Goal: Please rewrite the items from the line containing "Image resolution: width=819" through the line containing "click(83, 1387)", both ends included, requests and all. Multiply each coordinate in the answers by 1.1 and round to whole numbers, rounding halves up, and leave every number in the requests unchanged.

Given entries:
## Start

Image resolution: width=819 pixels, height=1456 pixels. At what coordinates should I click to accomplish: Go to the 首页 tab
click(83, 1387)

## End
## Start

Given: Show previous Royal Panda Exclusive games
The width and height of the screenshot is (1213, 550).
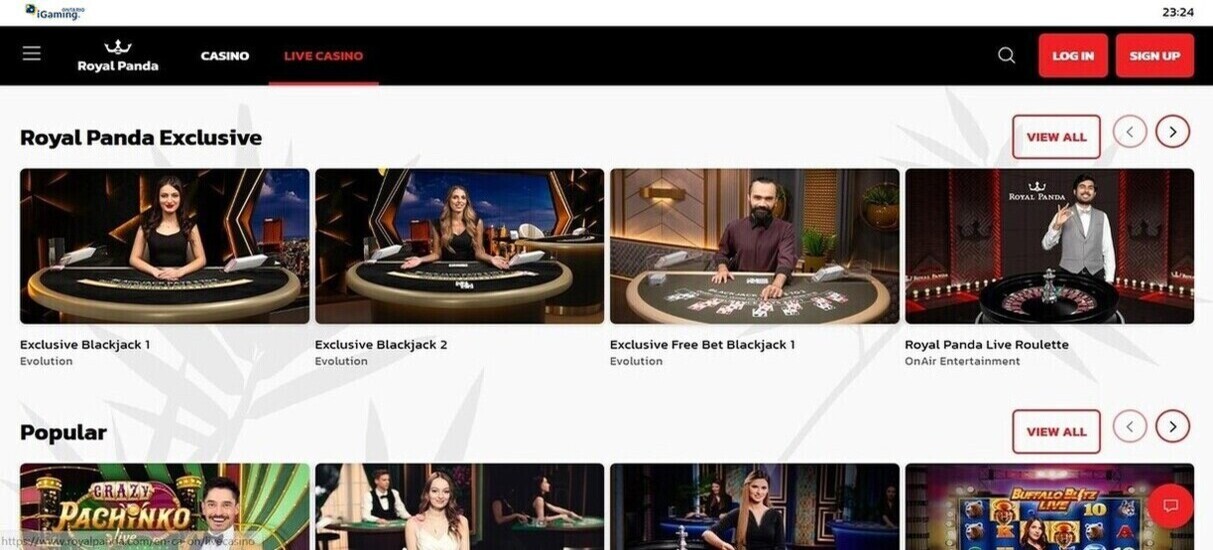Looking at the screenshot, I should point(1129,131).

## End

Task result:
Image resolution: width=819 pixels, height=1456 pixels. At what coordinates should I click to accomplish: Go to the 首页 tab
click(91, 1526)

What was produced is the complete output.